▶ RECORDS SHOWN:
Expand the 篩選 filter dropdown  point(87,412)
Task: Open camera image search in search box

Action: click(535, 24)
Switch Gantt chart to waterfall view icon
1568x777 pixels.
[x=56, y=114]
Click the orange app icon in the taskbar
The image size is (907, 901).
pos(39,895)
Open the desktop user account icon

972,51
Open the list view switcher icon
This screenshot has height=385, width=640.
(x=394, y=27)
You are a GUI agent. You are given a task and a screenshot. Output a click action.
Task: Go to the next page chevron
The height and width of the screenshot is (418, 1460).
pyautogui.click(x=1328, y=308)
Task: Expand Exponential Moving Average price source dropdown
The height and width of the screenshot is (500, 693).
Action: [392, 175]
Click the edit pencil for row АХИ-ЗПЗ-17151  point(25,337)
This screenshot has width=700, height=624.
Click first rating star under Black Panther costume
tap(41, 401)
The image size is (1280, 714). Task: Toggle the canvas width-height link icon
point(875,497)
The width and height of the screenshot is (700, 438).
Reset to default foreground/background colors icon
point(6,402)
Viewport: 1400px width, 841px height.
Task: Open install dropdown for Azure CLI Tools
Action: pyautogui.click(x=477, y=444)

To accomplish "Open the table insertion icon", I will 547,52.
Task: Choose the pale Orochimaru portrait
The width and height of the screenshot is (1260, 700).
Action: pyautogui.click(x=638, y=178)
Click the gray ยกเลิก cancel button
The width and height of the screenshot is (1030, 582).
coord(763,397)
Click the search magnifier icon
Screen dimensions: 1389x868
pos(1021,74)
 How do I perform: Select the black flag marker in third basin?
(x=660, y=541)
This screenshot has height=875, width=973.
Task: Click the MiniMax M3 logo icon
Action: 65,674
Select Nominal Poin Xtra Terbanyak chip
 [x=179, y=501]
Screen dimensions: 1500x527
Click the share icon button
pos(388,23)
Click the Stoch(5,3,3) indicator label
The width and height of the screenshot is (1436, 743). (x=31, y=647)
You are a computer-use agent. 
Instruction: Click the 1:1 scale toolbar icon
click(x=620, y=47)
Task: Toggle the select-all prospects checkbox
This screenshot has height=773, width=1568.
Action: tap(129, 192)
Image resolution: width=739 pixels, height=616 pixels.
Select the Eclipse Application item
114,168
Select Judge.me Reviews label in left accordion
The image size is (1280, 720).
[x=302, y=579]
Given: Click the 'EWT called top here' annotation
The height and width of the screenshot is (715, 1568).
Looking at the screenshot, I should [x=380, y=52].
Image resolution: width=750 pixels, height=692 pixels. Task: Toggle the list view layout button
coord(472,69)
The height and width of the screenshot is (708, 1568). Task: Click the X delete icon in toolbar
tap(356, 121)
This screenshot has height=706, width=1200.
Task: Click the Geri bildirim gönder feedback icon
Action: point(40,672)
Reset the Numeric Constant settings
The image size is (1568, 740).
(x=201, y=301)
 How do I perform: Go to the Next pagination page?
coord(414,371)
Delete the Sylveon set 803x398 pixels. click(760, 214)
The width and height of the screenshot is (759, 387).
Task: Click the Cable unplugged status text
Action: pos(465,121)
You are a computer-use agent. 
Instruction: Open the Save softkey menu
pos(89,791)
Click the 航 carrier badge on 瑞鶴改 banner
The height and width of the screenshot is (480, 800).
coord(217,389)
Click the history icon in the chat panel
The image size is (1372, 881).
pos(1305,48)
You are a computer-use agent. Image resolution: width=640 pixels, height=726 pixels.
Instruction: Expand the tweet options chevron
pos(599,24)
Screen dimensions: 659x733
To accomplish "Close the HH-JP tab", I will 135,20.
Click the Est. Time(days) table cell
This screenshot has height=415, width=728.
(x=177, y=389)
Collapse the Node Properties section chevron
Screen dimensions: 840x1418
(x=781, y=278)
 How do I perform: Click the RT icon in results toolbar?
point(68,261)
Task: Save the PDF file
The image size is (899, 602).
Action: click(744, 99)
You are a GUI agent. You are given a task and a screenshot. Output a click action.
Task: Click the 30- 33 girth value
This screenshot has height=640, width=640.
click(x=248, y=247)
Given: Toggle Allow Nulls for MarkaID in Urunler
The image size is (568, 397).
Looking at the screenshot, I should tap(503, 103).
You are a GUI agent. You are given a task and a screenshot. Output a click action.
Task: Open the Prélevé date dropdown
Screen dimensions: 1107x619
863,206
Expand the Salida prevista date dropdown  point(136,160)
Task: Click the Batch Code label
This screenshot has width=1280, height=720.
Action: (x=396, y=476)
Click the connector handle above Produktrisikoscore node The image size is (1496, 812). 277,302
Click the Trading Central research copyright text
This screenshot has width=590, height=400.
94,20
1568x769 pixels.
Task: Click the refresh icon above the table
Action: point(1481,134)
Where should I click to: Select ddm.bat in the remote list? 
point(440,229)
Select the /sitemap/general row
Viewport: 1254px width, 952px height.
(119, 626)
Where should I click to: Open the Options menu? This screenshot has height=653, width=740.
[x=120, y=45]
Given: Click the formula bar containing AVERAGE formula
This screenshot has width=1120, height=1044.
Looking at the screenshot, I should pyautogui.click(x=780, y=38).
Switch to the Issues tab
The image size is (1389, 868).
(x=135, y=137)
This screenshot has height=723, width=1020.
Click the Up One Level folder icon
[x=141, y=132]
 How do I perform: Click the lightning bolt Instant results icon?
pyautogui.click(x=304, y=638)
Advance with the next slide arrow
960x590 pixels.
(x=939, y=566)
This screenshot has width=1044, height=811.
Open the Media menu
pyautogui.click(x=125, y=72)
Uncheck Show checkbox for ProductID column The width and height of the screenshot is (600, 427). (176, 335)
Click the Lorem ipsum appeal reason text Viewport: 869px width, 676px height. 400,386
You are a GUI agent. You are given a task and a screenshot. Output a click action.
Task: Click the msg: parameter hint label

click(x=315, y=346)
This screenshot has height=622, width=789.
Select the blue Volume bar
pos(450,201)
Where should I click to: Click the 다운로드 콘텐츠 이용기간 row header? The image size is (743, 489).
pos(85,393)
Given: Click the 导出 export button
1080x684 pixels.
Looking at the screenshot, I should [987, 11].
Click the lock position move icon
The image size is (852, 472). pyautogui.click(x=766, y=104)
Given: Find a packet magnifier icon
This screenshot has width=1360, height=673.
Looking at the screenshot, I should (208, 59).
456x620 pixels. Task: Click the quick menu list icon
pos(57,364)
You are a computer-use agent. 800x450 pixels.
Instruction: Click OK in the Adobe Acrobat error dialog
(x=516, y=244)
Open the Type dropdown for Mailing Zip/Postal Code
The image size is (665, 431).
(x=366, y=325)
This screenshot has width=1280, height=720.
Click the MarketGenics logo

▶ ASSIGNED TASK: What this exercise calls for is a precise transcription of the material above.

▶ ANSWER BOX:
Expand the 篩選 filter dropdown  point(87,412)
Task: Open camera image search in search box

Action: click(535, 24)
Switch Gantt chart to waterfall view icon
1568x777 pixels.
[x=56, y=114]
Click the orange app icon in the taskbar
The image size is (907, 901).
pos(39,895)
Open the desktop user account icon

972,51
Open the list view switcher icon
This screenshot has height=385, width=640.
(x=394, y=27)
You are a GUI agent. You are given a task and a screenshot. Output a click action.
Task: Go to the next page chevron
The height and width of the screenshot is (418, 1460).
pyautogui.click(x=1328, y=308)
Task: Expand Exponential Moving Average price source dropdown
The height and width of the screenshot is (500, 693).
Action: [392, 175]
Click the edit pencil for row АХИ-ЗПЗ-17151  point(25,337)
This screenshot has width=700, height=624.
Click first rating star under Black Panther costume
tap(41, 401)
The image size is (1280, 714). Task: Toggle the canvas width-height link icon
point(875,497)
The width and height of the screenshot is (700, 438).
Reset to default foreground/background colors icon
point(6,402)
Viewport: 1400px width, 841px height.
Task: Open install dropdown for Azure CLI Tools
Action: pyautogui.click(x=477, y=444)

To accomplish "Open the table insertion icon", I will 547,52.
Task: Choose the pale Orochimaru portrait
The width and height of the screenshot is (1260, 700).
Action: pyautogui.click(x=638, y=178)
Click the gray ยกเลิก cancel button
The width and height of the screenshot is (1030, 582).
coord(763,397)
Click the search magnifier icon
Screen dimensions: 1389x868
pos(1021,74)
 How do I perform: Select the black flag marker in third basin?
(x=660, y=541)
This screenshot has height=875, width=973.
Task: Click the MiniMax M3 logo icon
Action: 65,674
Select Nominal Poin Xtra Terbanyak chip
 [x=179, y=501]
Screen dimensions: 1500x527
Click the share icon button
pos(388,23)
Click the Stoch(5,3,3) indicator label
The width and height of the screenshot is (1436, 743). (x=31, y=647)
You are a computer-use agent. 
Instruction: Click the 1:1 scale toolbar icon
click(x=620, y=47)
Task: Toggle the select-all prospects checkbox
This screenshot has height=773, width=1568.
Action: tap(129, 192)
Image resolution: width=739 pixels, height=616 pixels.
Select the Eclipse Application item
114,168
Select Judge.me Reviews label in left accordion
The image size is (1280, 720).
[x=302, y=579]
Given: Click the 'EWT called top here' annotation
The height and width of the screenshot is (715, 1568).
Looking at the screenshot, I should [x=380, y=52].
Image resolution: width=750 pixels, height=692 pixels. Task: Toggle the list view layout button
coord(472,69)
The height and width of the screenshot is (708, 1568). Task: Click the X delete icon in toolbar
tap(356, 121)
This screenshot has height=706, width=1200.
Task: Click the Geri bildirim gönder feedback icon
Action: point(40,672)
Reset the Numeric Constant settings
The image size is (1568, 740).
(x=201, y=301)
 How do I perform: Go to the Next pagination page?
coord(414,371)
Delete the Sylveon set 803x398 pixels. click(760, 214)
The width and height of the screenshot is (759, 387).
Task: Click the Cable unplugged status text
Action: pos(465,121)
You are a computer-use agent. 
Instruction: Open the Save softkey menu
pos(89,791)
Click the 航 carrier badge on 瑞鶴改 banner
The height and width of the screenshot is (480, 800).
coord(217,389)
Click the history icon in the chat panel
The image size is (1372, 881).
pos(1305,48)
You are a computer-use agent. Image resolution: width=640 pixels, height=726 pixels.
Instruction: Expand the tweet options chevron
pos(599,24)
Screen dimensions: 659x733
To accomplish "Close the HH-JP tab", I will 135,20.
Click the Est. Time(days) table cell
This screenshot has height=415, width=728.
(x=177, y=389)
Collapse the Node Properties section chevron
Screen dimensions: 840x1418
(x=781, y=278)
 How do I perform: Click the RT icon in results toolbar?
point(68,261)
Task: Save the PDF file
The image size is (899, 602).
Action: click(744, 99)
You are a GUI agent. You are given a task and a screenshot. Output a click action.
Task: Click the 30- 33 girth value
This screenshot has height=640, width=640.
click(x=248, y=247)
Given: Toggle Allow Nulls for MarkaID in Urunler
The image size is (568, 397).
Looking at the screenshot, I should tap(503, 103).
You are a GUI agent. You are given a task and a screenshot. Output a click action.
Task: Open the Prélevé date dropdown
Screen dimensions: 1107x619
863,206
Expand the Salida prevista date dropdown  point(136,160)
Task: Click the Batch Code label
This screenshot has width=1280, height=720.
Action: (x=396, y=476)
Click the connector handle above Produktrisikoscore node The image size is (1496, 812). 277,302
Click the Trading Central research copyright text
This screenshot has width=590, height=400.
94,20
1568x769 pixels.
Task: Click the refresh icon above the table
Action: point(1481,134)
Where should I click to: Select ddm.bat in the remote list? 
point(440,229)
Select the /sitemap/general row
Viewport: 1254px width, 952px height.
(119, 626)
Where should I click to: Open the Options menu? This screenshot has height=653, width=740.
[x=120, y=45]
Given: Click the formula bar containing AVERAGE formula
This screenshot has width=1120, height=1044.
Looking at the screenshot, I should pyautogui.click(x=780, y=38).
Switch to the Issues tab
The image size is (1389, 868).
(x=135, y=137)
This screenshot has height=723, width=1020.
Click the Up One Level folder icon
[x=141, y=132]
 How do I perform: Click the lightning bolt Instant results icon?
pyautogui.click(x=304, y=638)
Advance with the next slide arrow
960x590 pixels.
(x=939, y=566)
This screenshot has width=1044, height=811.
Open the Media menu
pyautogui.click(x=125, y=72)
Uncheck Show checkbox for ProductID column The width and height of the screenshot is (600, 427). (176, 335)
Click the Lorem ipsum appeal reason text Viewport: 869px width, 676px height. 400,386
You are a GUI agent. You are given a task and a screenshot. Output a click action.
Task: Click the msg: parameter hint label

click(x=315, y=346)
This screenshot has height=622, width=789.
Select the blue Volume bar
pos(450,201)
Where should I click to: Click the 다운로드 콘텐츠 이용기간 row header? The image size is (743, 489).
pos(85,393)
Given: Click the 导出 export button
1080x684 pixels.
Looking at the screenshot, I should [987, 11].
Click the lock position move icon
The image size is (852, 472). pyautogui.click(x=766, y=104)
Given: Find a packet magnifier icon
This screenshot has width=1360, height=673.
Looking at the screenshot, I should (208, 59).
456x620 pixels. Task: Click the quick menu list icon
pos(57,364)
You are a computer-use agent. 800x450 pixels.
Instruction: Click OK in the Adobe Acrobat error dialog
(x=516, y=244)
Open the Type dropdown for Mailing Zip/Postal Code
The image size is (665, 431).
(x=366, y=325)
This screenshot has width=1280, height=720.
Click the MarketGenics logo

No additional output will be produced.